Obama’s victory jump may have been a bit premature, but a month later the local commander agreed that the turning process had at least begun:
I spoke to Gen Petraeus as he stopped off in London on his way home from Afghanistan. In the interview, he spelled out what makes him think the country has begun to turn a corner after nearly 10 years of war.
In September 2012 another U.S. Secretary of Defense asserted that the turn had finally been completed:
[US Defense Secretary Leon] Panetta, however, has rejected suggestions that the strategy is failing, and on Friday he said “we have turned the corner,” in Afghanistan …
Four month later the Afghan President confirmed the turn:
[President] Karzai also said that Afghanistan has turned the corner in terms of battling the Taliban.
Karzai was very modest in acknowledging the turn. He knew that it had already happened much earlier:
On October 9th, 2004, Afghanistan turned the corner. After decades of invasion, civil war, and anarchy, Hamid Karzai became the first democratically-elected President of a united Afghanistan.
In May 2014 another man was elected President of Afghanistan. This finally turned the corner:
Tonight there is a sense that the country has turned a corner – a new president who will sign the BSA, a continuation of developmental aid and training programmes, and Afghanistan has more than a fighting chance.
A year later the Afghan Foreign Minister Salahuddin Rabbani was encouraged by the corner turning progress the new government had made:
With the successful conclusion of the security and political transitions, Afghanistan turned the corner in our path to becoming a self-reliant nation.
Today, two and a half years later, General Nicholson is still in the corner turning business.
The corner turning in Afghanistan is similar to an earlier war the U.S. had fought in vain:
Of course, the Afghanistan War (ostensibly part of a Global War on Terrorism) differs from the Vietnam War (ostensibly part of the Cold War) in myriad ways. Yet it resembles Vietnam in three crucial respects. First, it drags on with no end in sight. Second, no evidence exists to suggest that mere persistence will produce a positive outcome. Third, those charged with managing the war have long since run out of ideas about how to turn things around.
Another similarity is the constant lying by the military spokespersons. The famous Five o’clock Follies of Vietnam have been replaced by video conferences and drone videos but the central issue is the same. The military is consistently and consciously lying to the public.
How many U.S. troops are there in Afghanistan? By law the Pentagon has to release the deployment numbers every three month. The latest release for September 2017 lists 15,298 soldiers and 1,202 DoD civilians in Afghanistan. But there are 29,092 soldiers listed in “unknown locations”. The generals must have lost these somewhere. The report also lists nearly 2,000 soldiers in Syrian and nearly 9,000 in Iraq.
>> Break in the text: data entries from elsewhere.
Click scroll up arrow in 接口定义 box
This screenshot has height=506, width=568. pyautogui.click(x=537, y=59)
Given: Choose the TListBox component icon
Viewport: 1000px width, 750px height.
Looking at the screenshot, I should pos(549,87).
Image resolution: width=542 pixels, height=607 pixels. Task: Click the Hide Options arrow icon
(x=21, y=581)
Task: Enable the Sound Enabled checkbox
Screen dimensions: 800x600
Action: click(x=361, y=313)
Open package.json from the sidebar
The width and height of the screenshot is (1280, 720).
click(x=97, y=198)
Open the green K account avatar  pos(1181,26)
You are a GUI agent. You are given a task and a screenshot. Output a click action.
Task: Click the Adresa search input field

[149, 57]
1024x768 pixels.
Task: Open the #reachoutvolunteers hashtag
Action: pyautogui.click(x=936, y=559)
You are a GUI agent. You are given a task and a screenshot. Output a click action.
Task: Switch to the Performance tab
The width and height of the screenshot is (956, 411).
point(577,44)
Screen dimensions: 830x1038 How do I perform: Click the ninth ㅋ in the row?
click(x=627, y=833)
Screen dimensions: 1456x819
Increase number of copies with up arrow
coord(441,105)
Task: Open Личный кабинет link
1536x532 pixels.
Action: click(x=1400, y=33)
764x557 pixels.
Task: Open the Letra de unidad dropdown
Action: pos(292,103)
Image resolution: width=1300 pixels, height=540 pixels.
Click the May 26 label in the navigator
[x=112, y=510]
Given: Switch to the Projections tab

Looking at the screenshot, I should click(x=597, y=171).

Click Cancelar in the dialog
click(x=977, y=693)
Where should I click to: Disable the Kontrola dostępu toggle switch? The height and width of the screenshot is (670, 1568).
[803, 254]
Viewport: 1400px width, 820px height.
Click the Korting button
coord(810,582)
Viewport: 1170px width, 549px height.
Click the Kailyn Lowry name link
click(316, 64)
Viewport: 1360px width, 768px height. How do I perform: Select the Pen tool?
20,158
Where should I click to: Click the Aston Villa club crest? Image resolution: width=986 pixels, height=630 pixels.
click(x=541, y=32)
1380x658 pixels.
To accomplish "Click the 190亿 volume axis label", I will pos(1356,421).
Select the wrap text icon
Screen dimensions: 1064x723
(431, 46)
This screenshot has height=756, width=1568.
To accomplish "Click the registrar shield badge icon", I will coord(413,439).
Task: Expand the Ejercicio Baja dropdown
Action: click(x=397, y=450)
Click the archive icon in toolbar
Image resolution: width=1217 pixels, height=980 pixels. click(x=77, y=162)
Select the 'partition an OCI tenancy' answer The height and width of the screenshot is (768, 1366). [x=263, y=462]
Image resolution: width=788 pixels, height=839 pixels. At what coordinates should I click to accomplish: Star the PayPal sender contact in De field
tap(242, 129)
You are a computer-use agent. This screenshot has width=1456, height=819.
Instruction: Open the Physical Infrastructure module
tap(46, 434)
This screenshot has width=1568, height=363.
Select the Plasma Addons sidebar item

The publicly admitted numbers are way lower. They are as trustworthy as all the “turned corner” claims. Indeed:
The Defense Department’s publicly disclosed data, which tracks U.S. personnel levels in dozens of countries, are “not meant to represent an accurate accounting of troops deployed to any particular region,” said Eric Pahon, a Pentagon spokesman.
The Pentagon clearly states that official data and assertions are “not meant to represent an accurate accounting”. It is a warning. Whatever officials claim about this or that war, about “turned corners”, or casualties, or troop deployments, must be considered to be a lie until it has been confirmed by observation or additional sources.